For place names, the town of Charlotte in MI is sha-LOT. Gawd knows why…
In TN, there’s Ooltewah, which everyone who lives in the area pronounces ootle-wah
And it may be LA-fay-ette, IN, but it’s la-FAY-yet, GA.

My husband can’t say ‘drawer’ - it’s always ‘draw’. Linux he gets, but Joomla is beyond him, and I can’t even attempt a phonetic spelling of what he spews :stuck_out_tongue: At least he knows that the point is moot, not mute.

Most likely I have posted this before but anyway…

One of the “middle manager” types I had to work with was my best buddy’s boss and he was forever mangling the Mother Tongue with shit like…

“Do me a graft of that fomula that shows the disturbution of the peach goods and a analyzation of the precentages, unless it’s a mute point.”

In New York, they’re a little different, but in Indiana, they’re not, just like the first names “Don” and “Dawn” are different words in New York, but in Indiana, they are the same.

Once I was working in an office where I had two co-workers who were also from New York, but everyone else was from Indiana, except one person, who was a military brat, and had a generic “TV” accent. One person was going on about two people we had to deal with, a case worker and a client, Dawn “Smith,” and Don “Jones.” She kept calling them by their full names, because she said the first names the same. After ten minutes of it, one of the New Yorkers responded, and just talked about Dawn and Don, and it was perfectly clear who she meant without last names. We laughed a little about this later.

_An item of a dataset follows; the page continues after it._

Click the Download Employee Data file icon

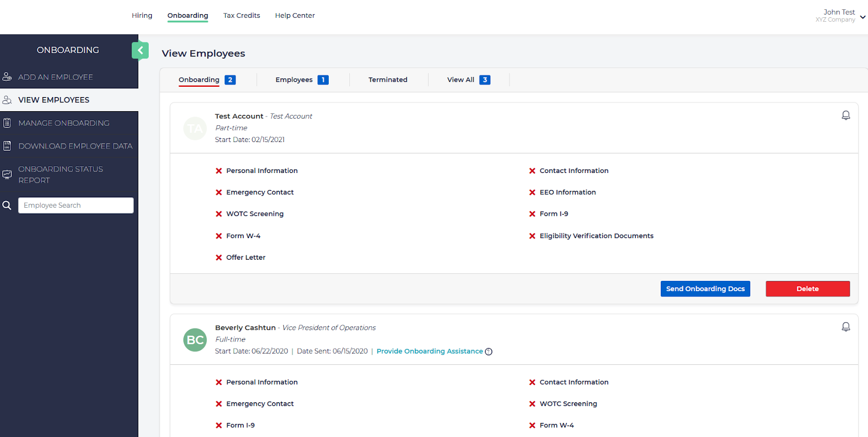point(7,146)
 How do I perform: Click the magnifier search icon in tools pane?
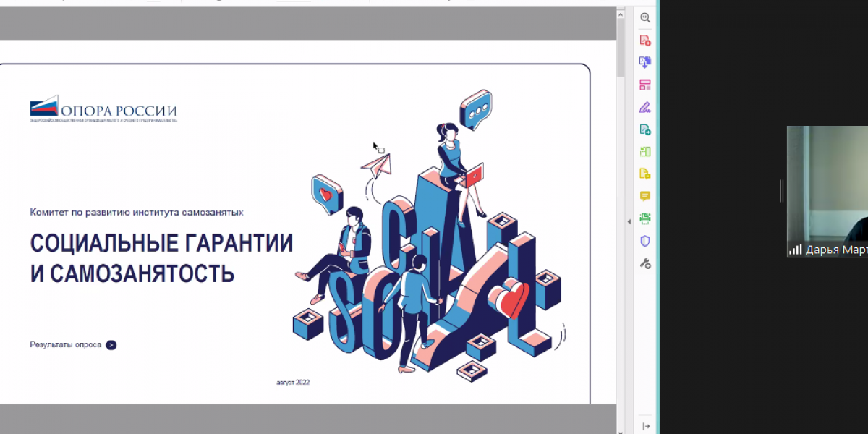[x=644, y=18]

At least the people who pronounce Cairo as Kay-ro are aware it’s not Ki-ro, but at least as concerns the one in NY it still proclaims you are “not from here.” Locals say Care-o, as in who cares - I care. In Ohio people in their second year of HS are South-mores. Not to mention “PutMaN” county, named for Gen. PutNaM.

My parents came from the Chester area: I consider that essentially I speak the Queen’s English, but somewhat overlaid with the Northernish accent that I got from them. I’ve lived all over England – nowadays, in Birmingham. Indeed, a schwa sound in syllable 3 of “military” – altogether, I say it pretty much, the way you express it in the bolded above (in my previous post, couldn’t think of the word “schwa”) – except that I think I put more emphasis on syllable 3, than “only just there” – my pronunciation of the word, very definitely four syllables.

I’m not all that perceptive re pronunciation: but have the impression that throughout my life and wherever I’ve lived in England, I’ve heard the four-syllable “mil-i-tuh-ry” far more than the three-syllable “mil-i-tree”.

The four-syllable US pronunciation is still different. It’s MIL-i-TER-ee.

Not if “ter” rhymes with “purr.” At least I’ve never heard it that way.

Rhymes with “tear,” as in “rip.”

That sounds like the pronunciation of some colonel as he’s chomping on a cigar and poking out of a tank hatch. “The MIL-i-TER-ee will PRO-ceed to bom-BARD the Vee-ET-cong.” Or basically the tank guys in Starcraft.

Normal emphasis is on the last syllable, in my experience.

All those who pronounce herb without the h are pretentious twits and will be first against the wall when I’m emperor of the world.